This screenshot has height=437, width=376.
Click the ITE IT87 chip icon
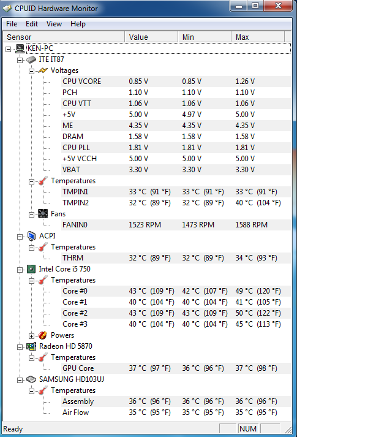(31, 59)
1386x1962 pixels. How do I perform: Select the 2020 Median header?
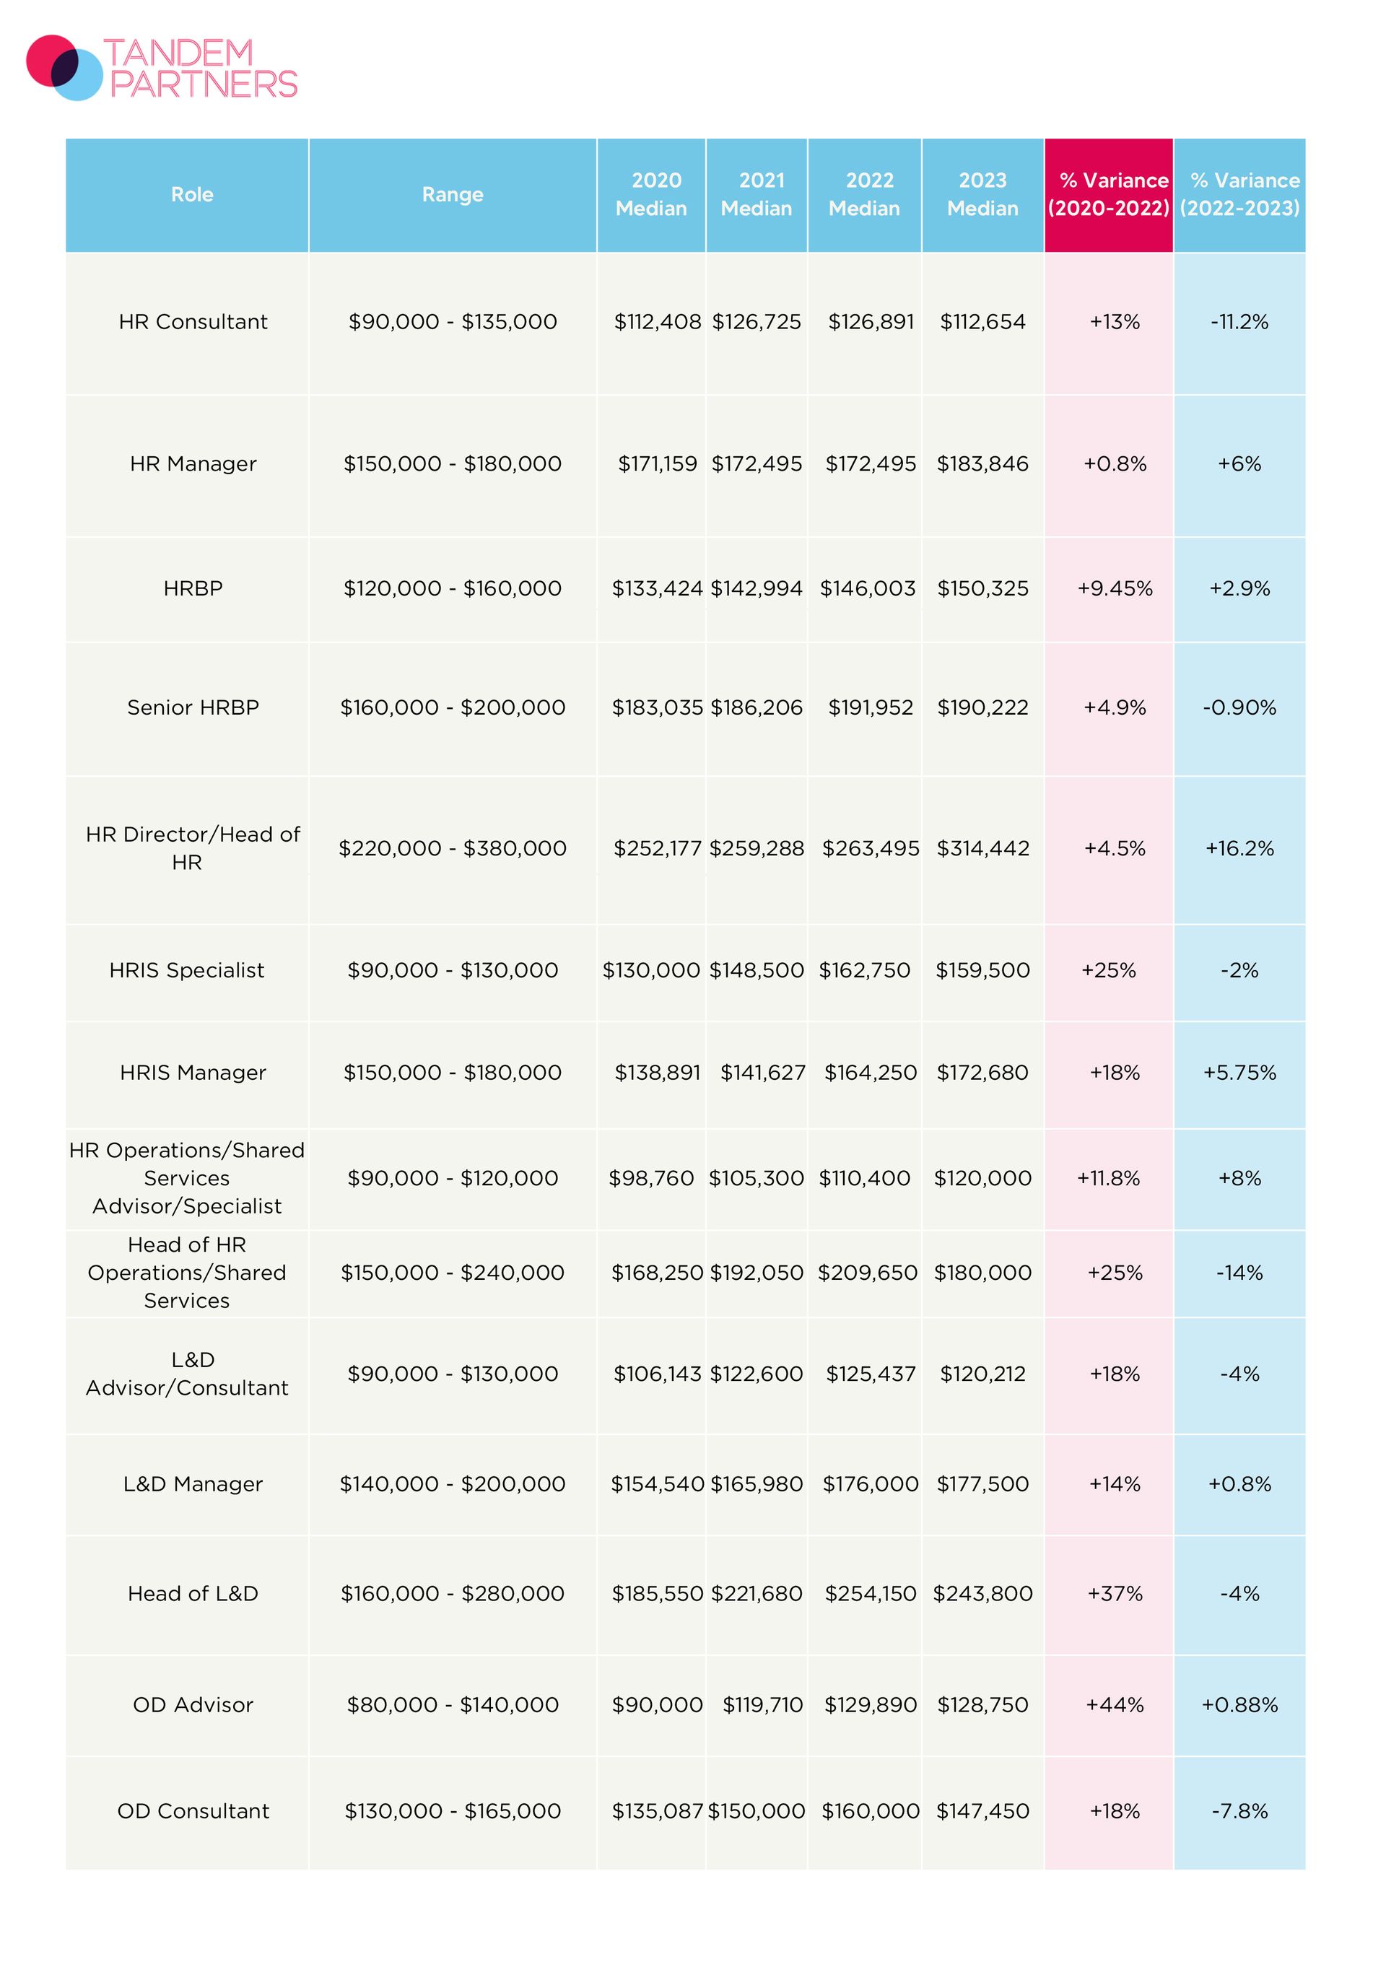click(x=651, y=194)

* * *

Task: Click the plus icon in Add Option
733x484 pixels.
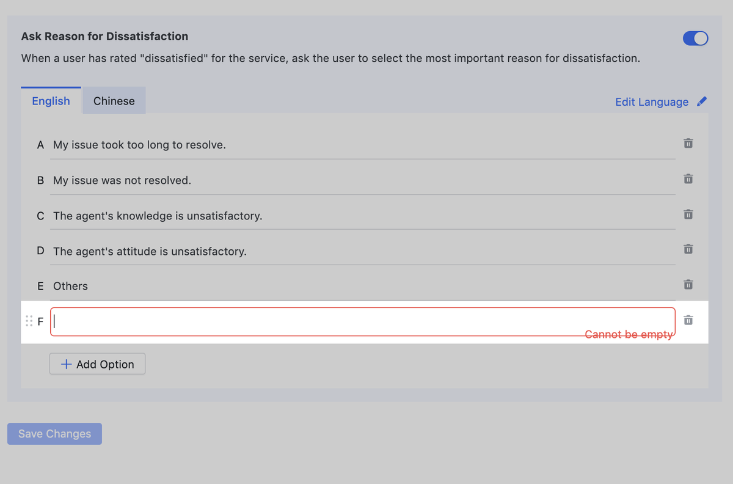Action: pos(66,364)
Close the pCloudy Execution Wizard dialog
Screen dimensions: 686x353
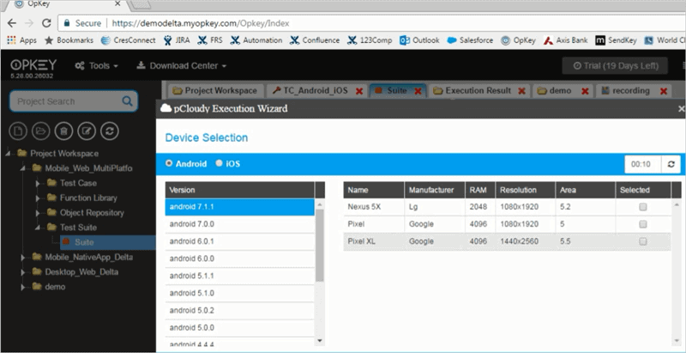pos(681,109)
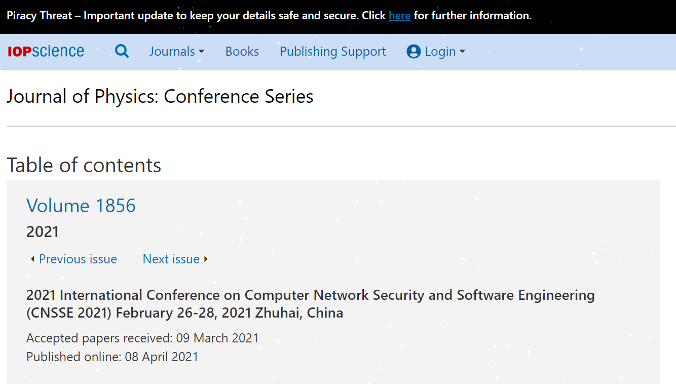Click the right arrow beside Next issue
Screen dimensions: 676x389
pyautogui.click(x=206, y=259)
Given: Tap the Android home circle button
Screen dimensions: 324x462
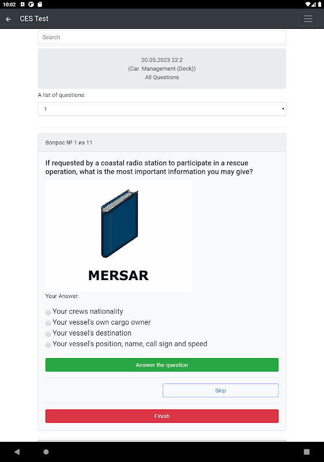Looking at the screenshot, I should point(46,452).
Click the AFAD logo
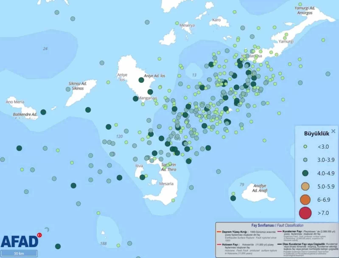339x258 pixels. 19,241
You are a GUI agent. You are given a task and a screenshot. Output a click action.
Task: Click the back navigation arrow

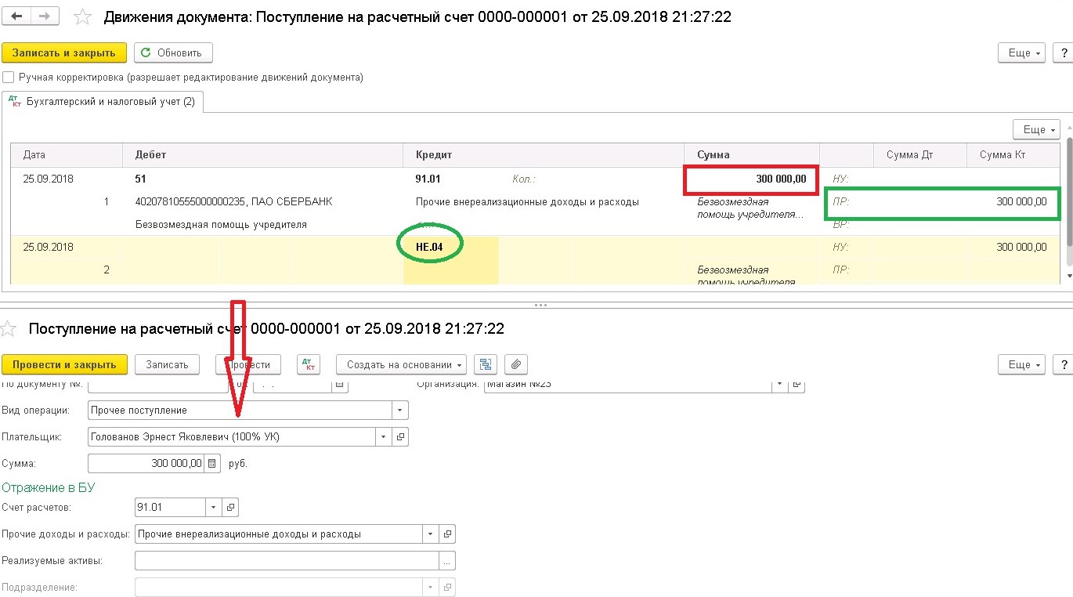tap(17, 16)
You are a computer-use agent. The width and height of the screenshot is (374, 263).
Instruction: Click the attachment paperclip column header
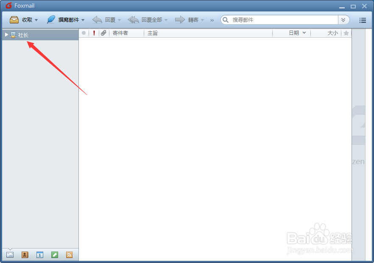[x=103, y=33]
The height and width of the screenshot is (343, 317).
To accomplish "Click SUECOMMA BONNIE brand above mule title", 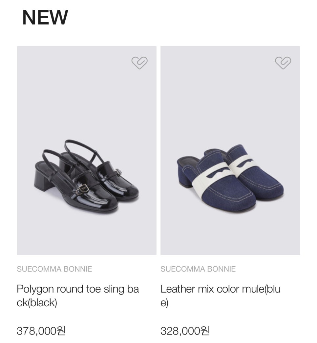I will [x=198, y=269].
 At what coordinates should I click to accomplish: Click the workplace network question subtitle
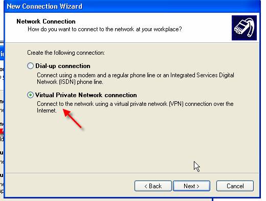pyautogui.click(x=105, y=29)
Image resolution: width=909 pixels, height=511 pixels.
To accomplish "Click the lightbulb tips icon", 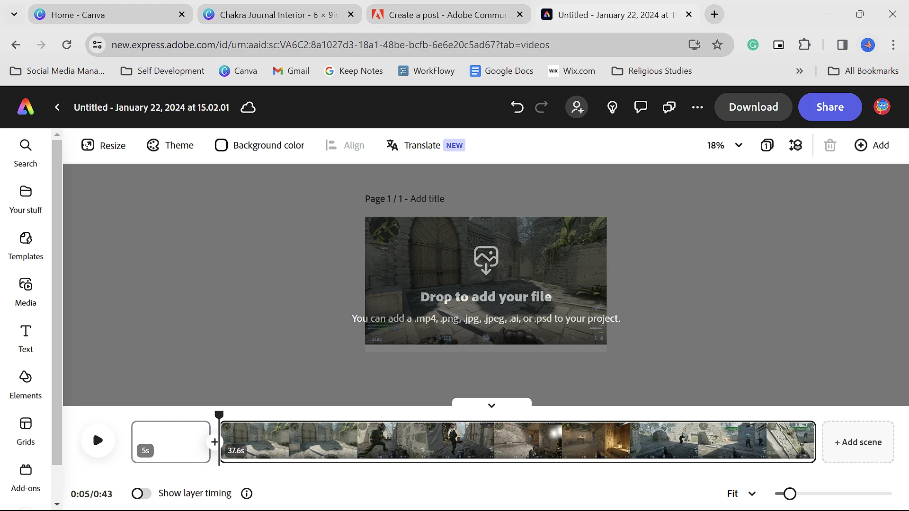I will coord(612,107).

GOAL = List every line of the data above that contains the word "width", copying each one in full.

EXERCISE SOLUTION =
This screenshot has height=437, width=376.
You are a computer-use agent. The width and height of the screenshot is (374, 263).
The height and width of the screenshot is (343, 317).
Image resolution: width=909 pixels, height=511 pixels.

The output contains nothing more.